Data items

=== Begin Enclosure ===

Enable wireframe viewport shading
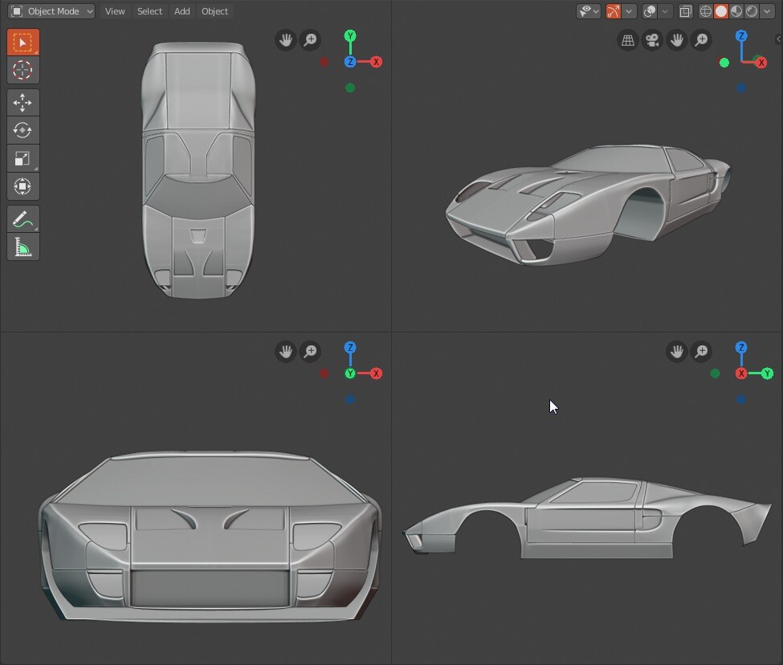Image resolution: width=783 pixels, height=665 pixels. click(x=705, y=11)
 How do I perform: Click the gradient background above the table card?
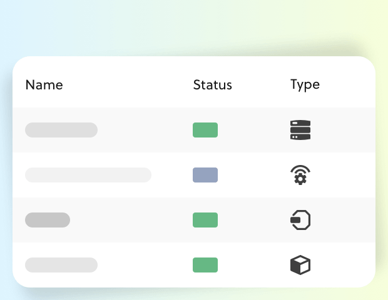point(194,27)

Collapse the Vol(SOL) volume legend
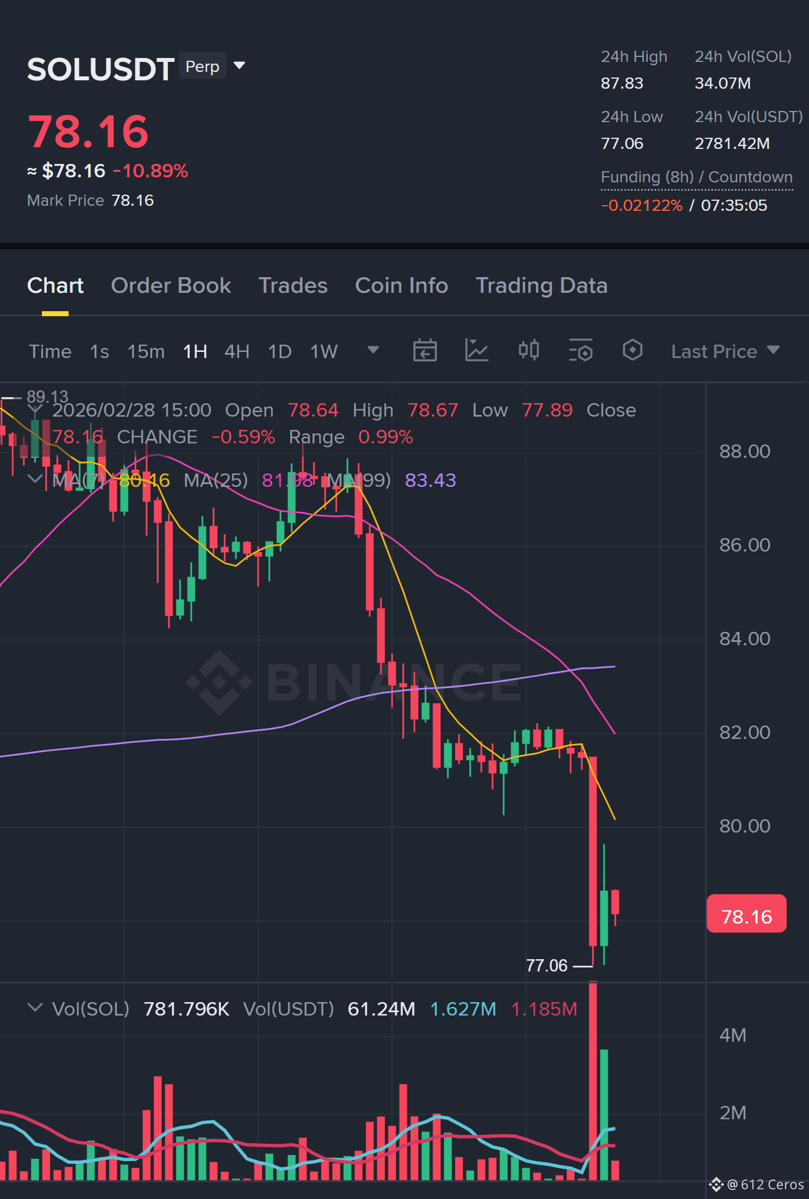point(35,1008)
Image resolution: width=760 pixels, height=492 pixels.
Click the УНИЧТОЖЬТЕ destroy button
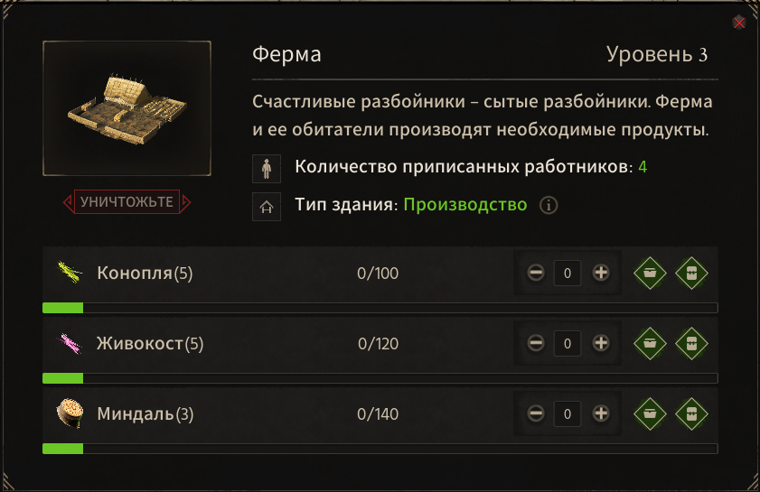(127, 201)
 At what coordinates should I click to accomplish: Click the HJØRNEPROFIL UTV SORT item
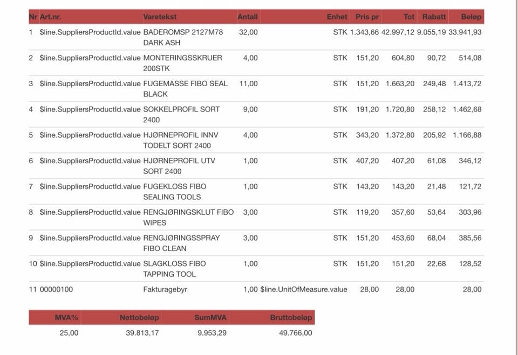(x=179, y=166)
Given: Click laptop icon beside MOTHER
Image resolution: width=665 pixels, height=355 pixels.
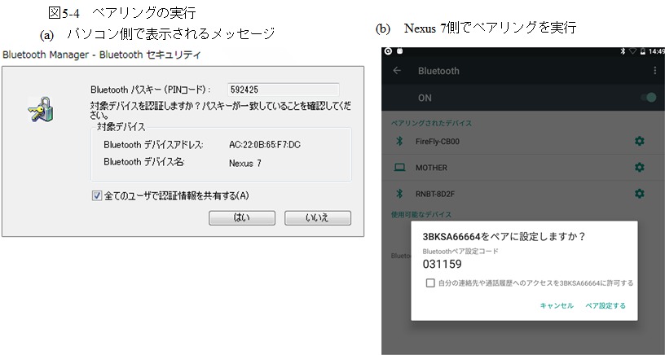Looking at the screenshot, I should tap(399, 168).
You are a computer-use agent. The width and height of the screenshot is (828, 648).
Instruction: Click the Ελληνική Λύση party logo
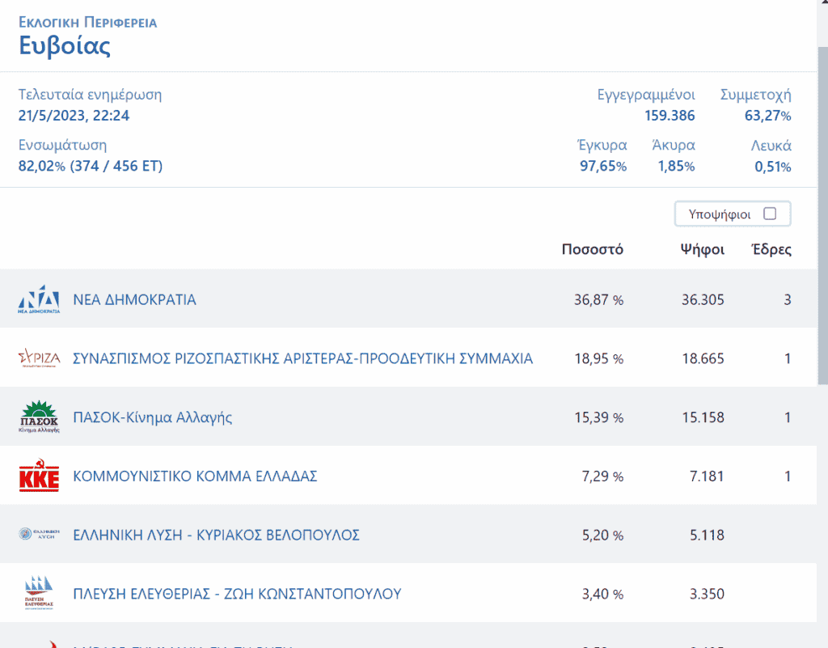click(39, 535)
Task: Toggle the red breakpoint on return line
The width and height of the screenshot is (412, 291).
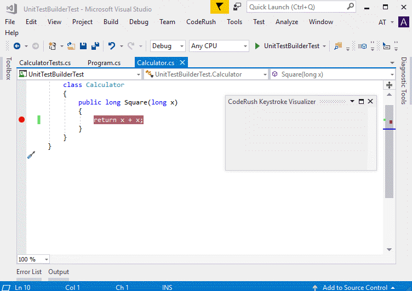Action: pyautogui.click(x=22, y=120)
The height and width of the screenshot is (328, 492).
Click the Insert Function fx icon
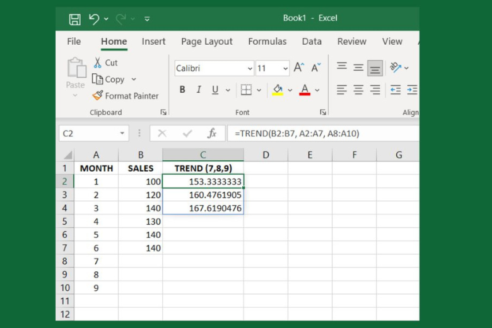212,133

=== End Enclosure ===

> [Problem description] Word for word, give the entries above again, with no images included.

> [Response to this exercise]
Enable wireframe viewport shading
Image resolution: width=783 pixels, height=665 pixels. click(x=705, y=11)
 How do I perform: Click the gradient background above the table card?
point(194,27)

Collapse the Vol(SOL) volume legend
point(35,1008)
Image resolution: width=760 pixels, height=492 pixels.
Click the УНИЧТОЖЬТЕ destroy button
(127, 201)
 At what coordinates should I click to accomplish: Click the HJØRNEPROFIL UTV SORT item
(x=179, y=166)
Given: Click laptop icon beside MOTHER
Image resolution: width=665 pixels, height=355 pixels.
Looking at the screenshot, I should tap(399, 168).
You are a computer-use agent. The width and height of the screenshot is (828, 648).
Instruction: Click the Ελληνική Λύση party logo
click(39, 535)
Task: Toggle the red breakpoint on return line
The width and height of the screenshot is (412, 291).
Action: pyautogui.click(x=22, y=120)
The height and width of the screenshot is (328, 492).
Click the Insert Function fx icon
212,133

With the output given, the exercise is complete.